Originally Posted by Dave.Martin2008
So Jeff are you against hogging out the ventures to gain more CFM into the engine? This of course would be along side the channeling of the intake and smoothing it out a bit. And of course the spec 74 porting inside the engine as well. I was going to turn my ventures out this afternoon on the lathe.
Originally Posted by Dave.Martin2008
Attachment 533253
Ok how does that look for a start on the spec 74 porting. I know it's ruff but it's just the first cut on a bad housing so this is practice. Also what kind of angle should I be cutting this at I noticed all the factory cuts are 90 deg off the face of the housing.
Ok how does that look for a start on the spec 74 porting. I know it's ruff but it's just the first cut on a bad housing so this is practice. Also what kind of angle should I be cutting this at I noticed all the factory cuts are 90 deg off the face of the housing.
I can't tell whether that's ink from a sharpie or paper tears across the closing edge.
The rough cuts inside look decent so far.
Your observations about the factory doing 90 degree cuts is correct. They mill them out of the basic casting. It's up to you to finesse from the stock runner up into the new later closing timing. Don't go super aggressive and hit the water jacket. Imagine how the incoming a/f mixture wants to flow. Try to use that as your guide. Keep weird or odd shapes to a minimum. Get rid of obvious casting flash. Make stuff smooth. However don't leave it too smooth. You have to leave a final roughish surface. I use a broken tiny dremel stone on the lowest speed as a final surface finish. The goal is to make it like the stock sand casting, kinda. The more broken and imbalanced the stone is, and the slower it spins, the better the result.
I know this is your first porting job and may be a lot to take in, but go slow and keep the bit in the port (don't slip and gouge the nitrided surface, heh). When your hands get tired, stop.
I blasted water through my port yesterday. Be aware you'll have a little surface rust after this.
Hmm, the roughness of the rust might be a good thing here. Nah, it's so miniscule I don't think it will change anything.
Hmm, the roughness of the rust might be a good thing here. Nah, it's so miniscule I don't think it will change anything.
Ok everyone I have my 12a on the engine stand and ready to port the real one. I am thinking I want to possibly turbo this build after I get it ported and put back together. Is there a good place to buy just the gasket set. With out the apex seals included. Racingbeat has one for around $147.00 Is that the best pricing I could get or is there a better source? eBay doesn't really have any deals and the one I did find on eBay had all the gaskets but it was $139.00 so it's not worth the chance of getting junk gaskets for the $8.00 difference. Let me know what you all think.
So I found that Atkins rotary has a rebuild kit. Looks like it's all the seals plus the springs no side seals or apex seals. For $300.00 is that a good price for what I need. Going to take the night to disassemble the 12am and see what it all measures out at. I want to make sure the metal seals are still good and check the apex seals to see if they are still good.
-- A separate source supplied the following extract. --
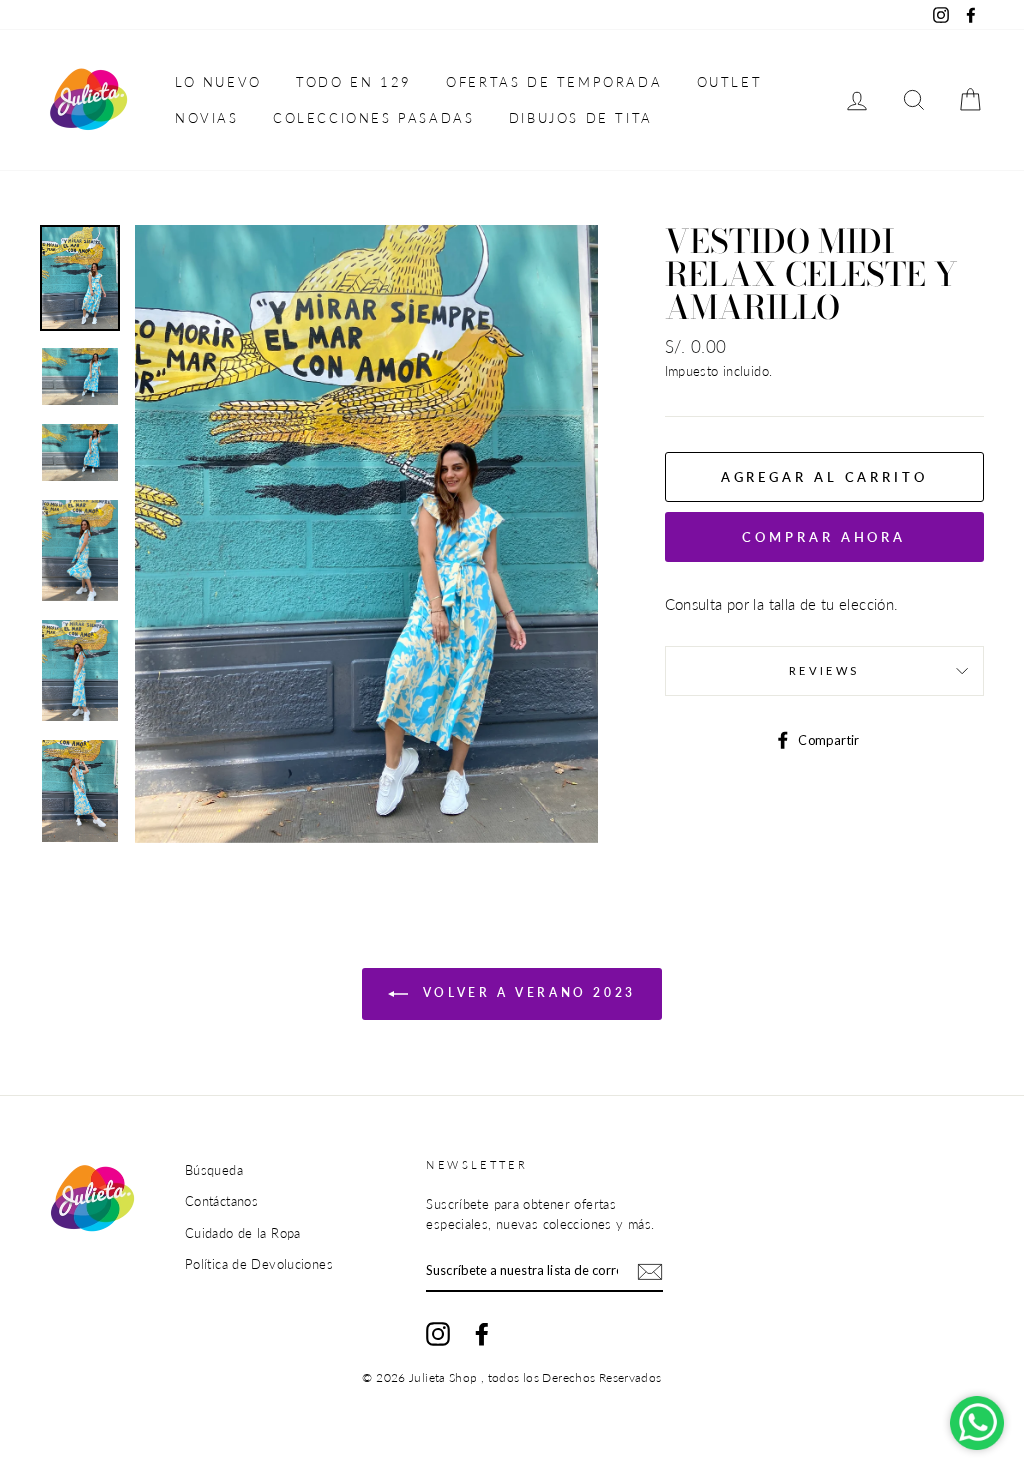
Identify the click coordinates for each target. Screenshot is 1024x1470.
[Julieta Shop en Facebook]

It has 80-90 psi on the front rotor and the back had one good 70 psi and the other two side were weak. I have a few other irons and apex seals that are still good. I might be robbing them off the other engine. Just can't afford the $1200 master rebuild kit right now.
That is just plane worn out ,Very common on older 12a housings. worn apex seals and week springs make them wear more and cause the chatter marks you can see in that housing , Is only good for a book end now.